In Spain, after the failed Coup d’etat of February 23rd, 1981, the Chamber of Deputies made a conscious decision not to repair the bullet-holes the golpistas had made on the chamber’s ceiling as they burst in shooting into the air.

Those holes stand there, even today, as a silent reminder to any Spanish politician who cares to look up of just how fragile democracy is, how it is always one violent attack away from destruction.

I learned that today, reading José Ramón Morales Arilla’s Facebook TL  Like he says, we need these tokens of the past to be preserved, because we know we’re prone to forgetting, and forgetting can be deadly.

And he’s right. Which is why the blood stains from this morning’s cowardly attack on the National Assembly should be preserved. Right now. Forever.

Future generations of leaders who walk into that place long after this nightmare is over cannot be allowed to forget what the fight for democracy has meant to this generation.

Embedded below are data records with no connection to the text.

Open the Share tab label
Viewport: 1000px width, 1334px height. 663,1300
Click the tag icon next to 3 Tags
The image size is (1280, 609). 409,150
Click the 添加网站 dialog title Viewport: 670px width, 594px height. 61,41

But these stains should do more than just warn future generations of Venezuelans. They also serve as impossible-to-miss warning signs to this generation of hemispheric leaders.

Right now, National Assembly member Americo de Grazia —one of the National Assembly’s most committed, hardest working and most effective members— lies gravely injured by the fascist (is there any other word, really?) mob invited into the National Assembly grounds by the government this morning.

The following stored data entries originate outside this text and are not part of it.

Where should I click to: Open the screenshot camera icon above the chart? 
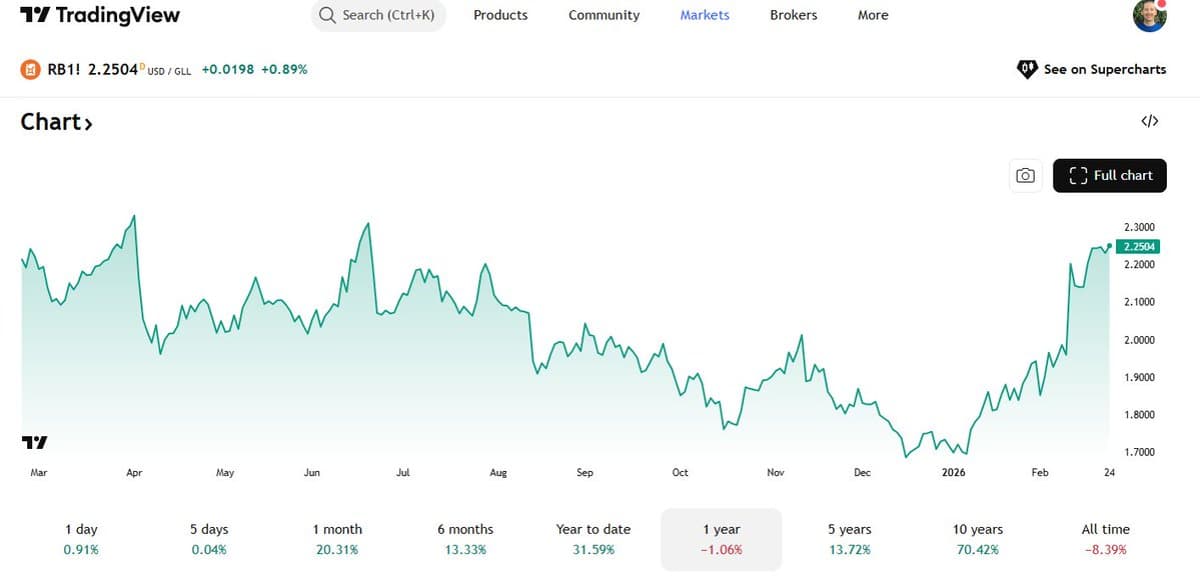pyautogui.click(x=1025, y=175)
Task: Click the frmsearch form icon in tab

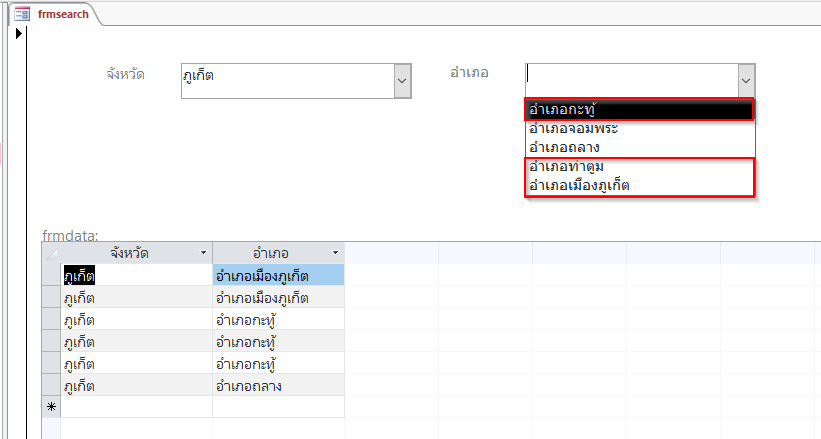Action: pos(22,14)
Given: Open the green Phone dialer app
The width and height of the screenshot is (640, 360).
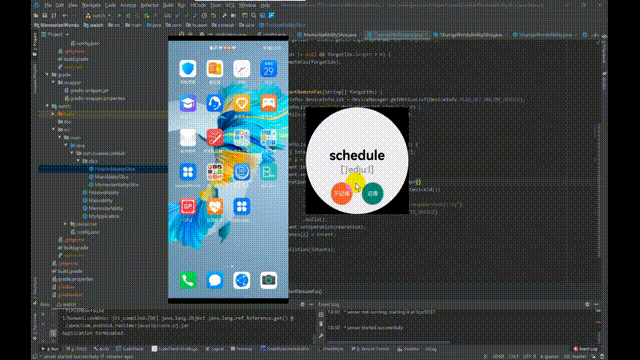Looking at the screenshot, I should pos(188,280).
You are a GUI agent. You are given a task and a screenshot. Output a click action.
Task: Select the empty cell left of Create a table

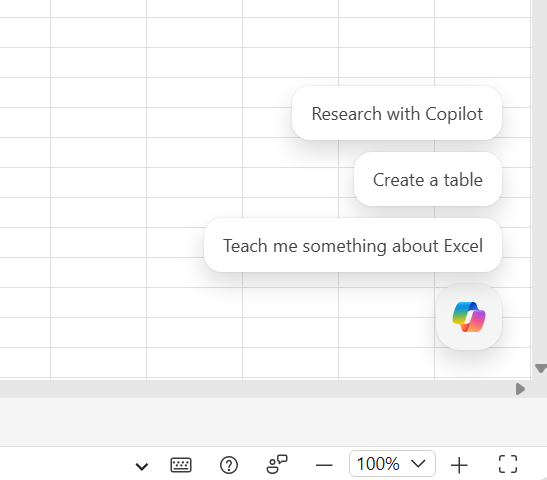pyautogui.click(x=290, y=182)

The democratically elected majority in Venezuela’s National Assembly is under actual physical attack, in its own chamber, by violent mobs plainly supported by the government. Just stop to let it sink how serious this is.

The hemisphere as a whole needs to take a moment and weigh what’s at stake here.

The time for MUN-style maneuvers at OAS is over. The alarm bells for civil conflict and atrocity crimes could not be ringing any louder.

How much clearer does this need to be? What does it take to actually focus the minds of the continent?

Let me spell this out for you in the simplest of terms:

It’s not yet too late to prevent a major civil conflict in Venezuela.